Exercise requirements => Transcribe the listing word for word, beginning at its first line and ending at the line containing "Given: Click the lock tool in Mesh deform"; omit the pictures.

Input data =>
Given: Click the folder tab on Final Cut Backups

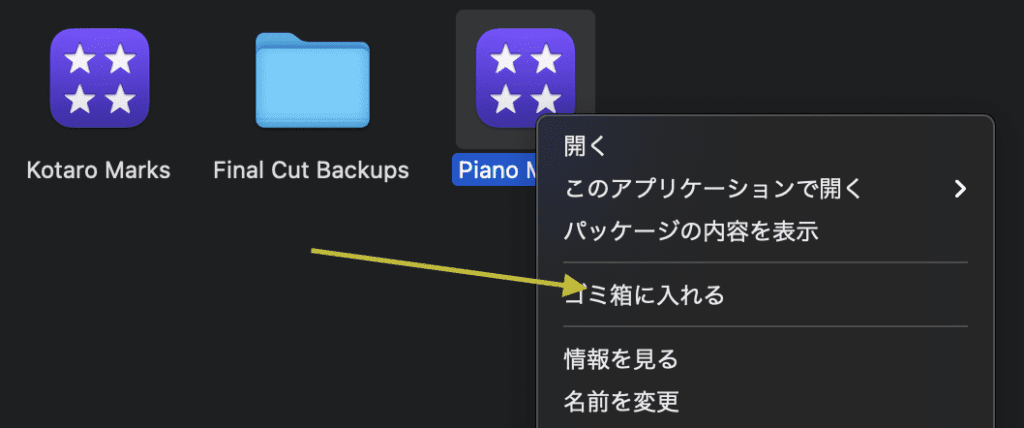Looking at the screenshot, I should (x=280, y=39).
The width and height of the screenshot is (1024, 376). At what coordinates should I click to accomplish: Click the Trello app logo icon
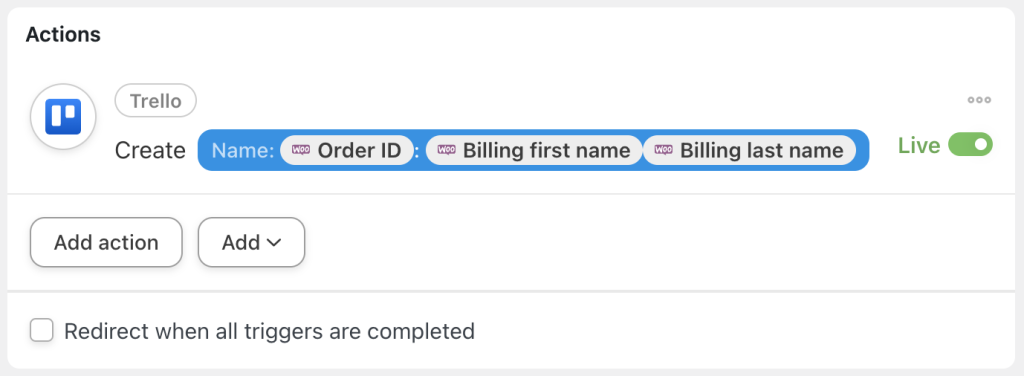(63, 117)
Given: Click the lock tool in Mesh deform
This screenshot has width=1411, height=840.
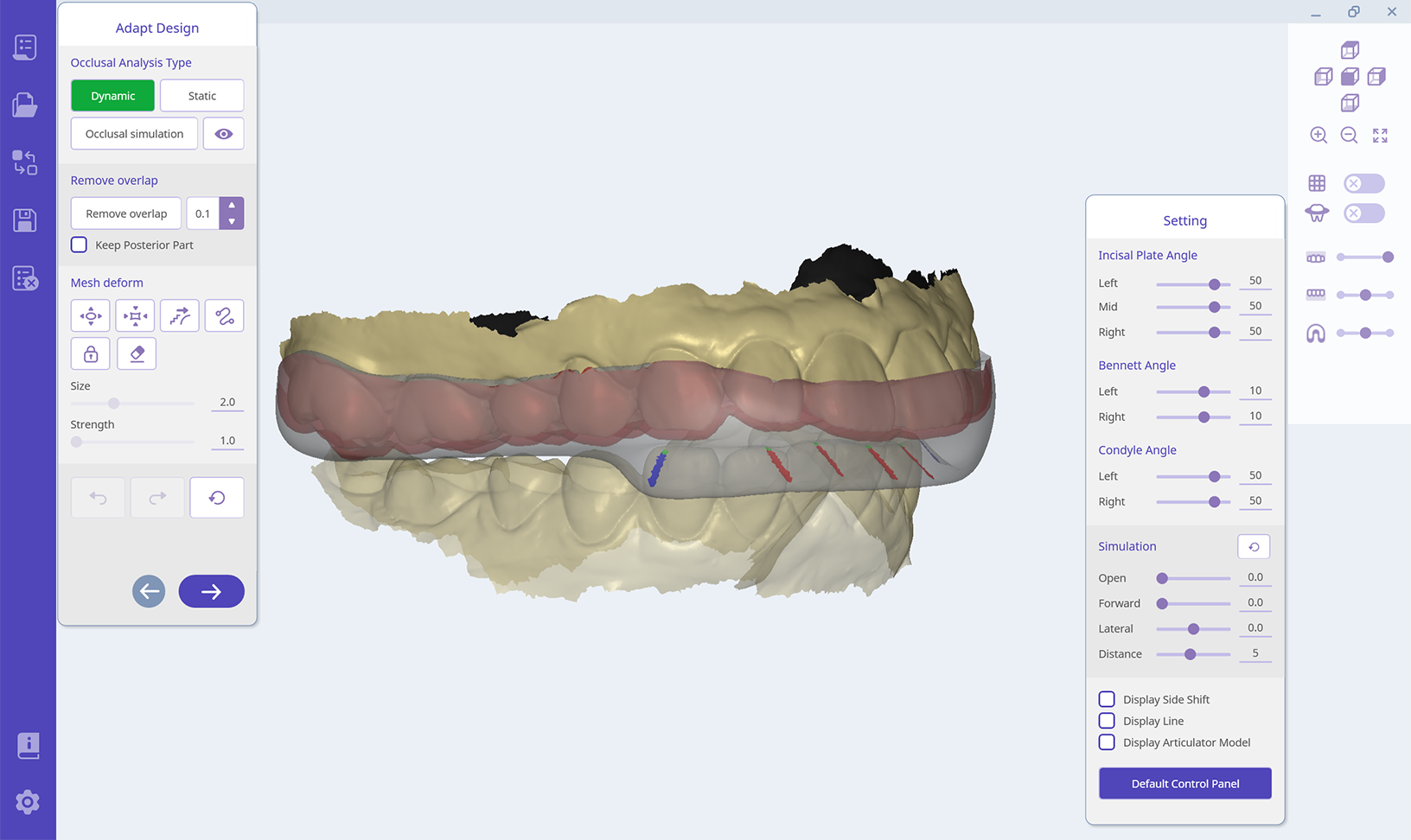Looking at the screenshot, I should [x=91, y=354].
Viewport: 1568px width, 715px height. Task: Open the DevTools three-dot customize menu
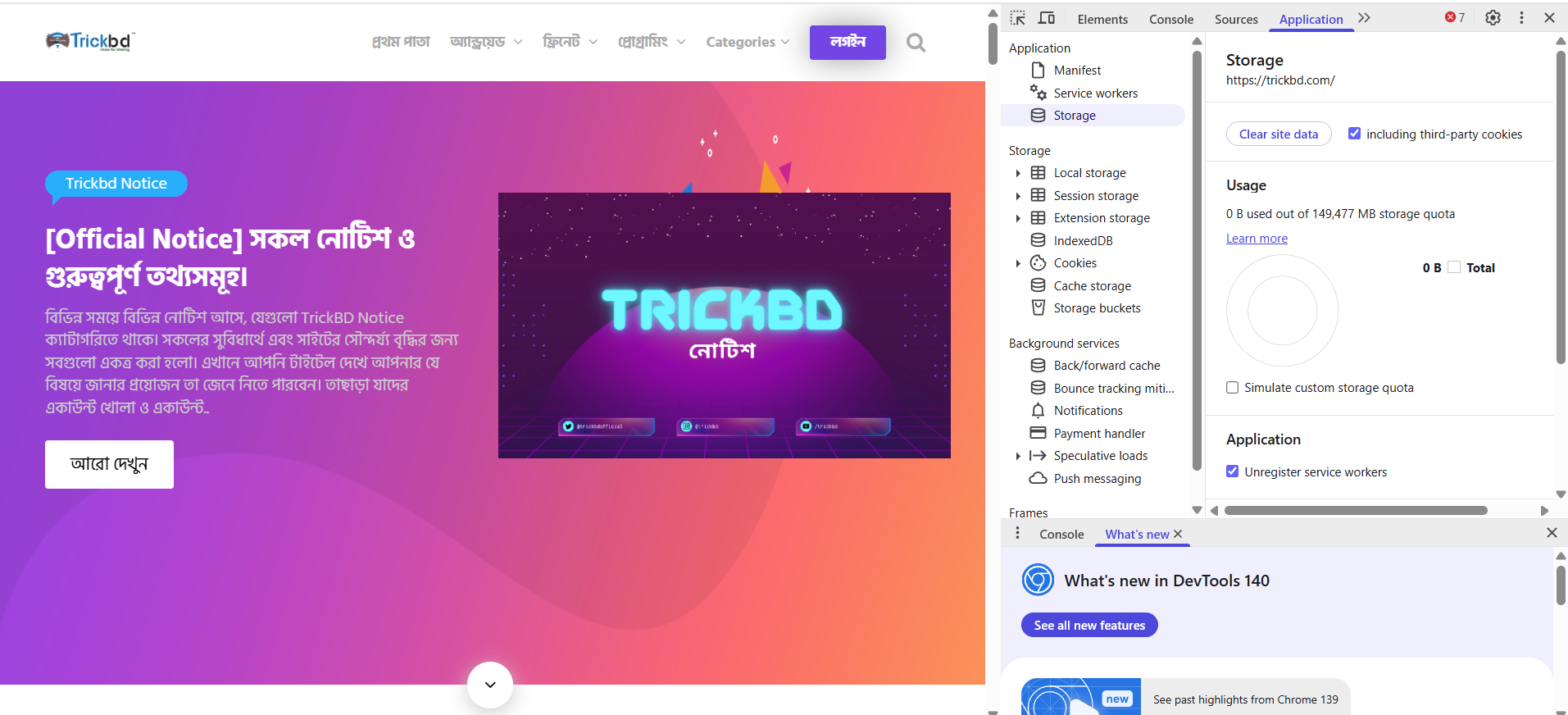[x=1521, y=18]
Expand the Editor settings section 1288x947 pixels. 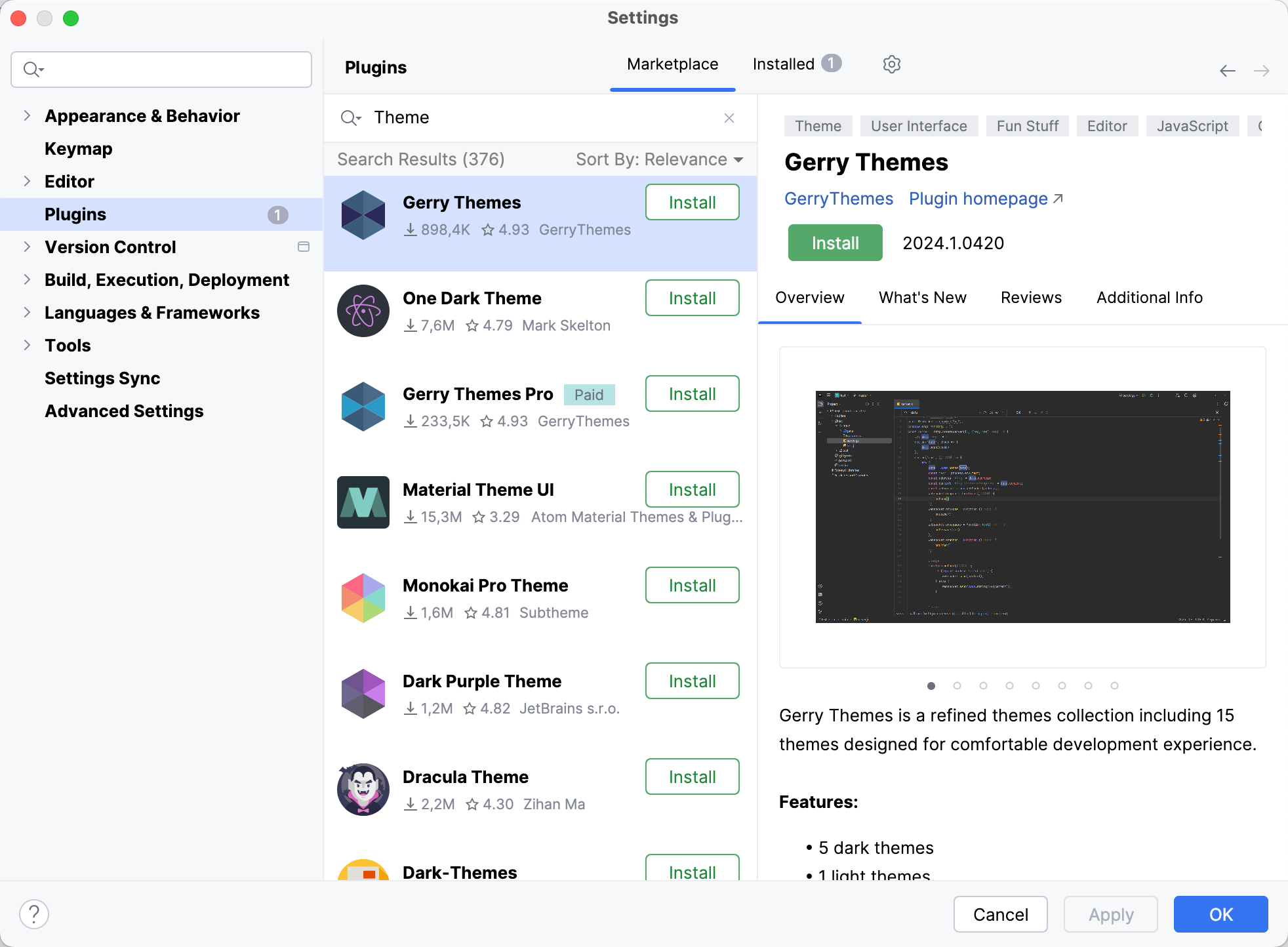click(x=26, y=182)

Exercise result =>
Given: Click the folder tab on Final Cut Backups

Looking at the screenshot, I should (x=280, y=39).
The width and height of the screenshot is (1024, 376). At what coordinates should I click to accomplish: Click the Trello app logo icon
(63, 117)
Given: Click the lock tool in Mesh deform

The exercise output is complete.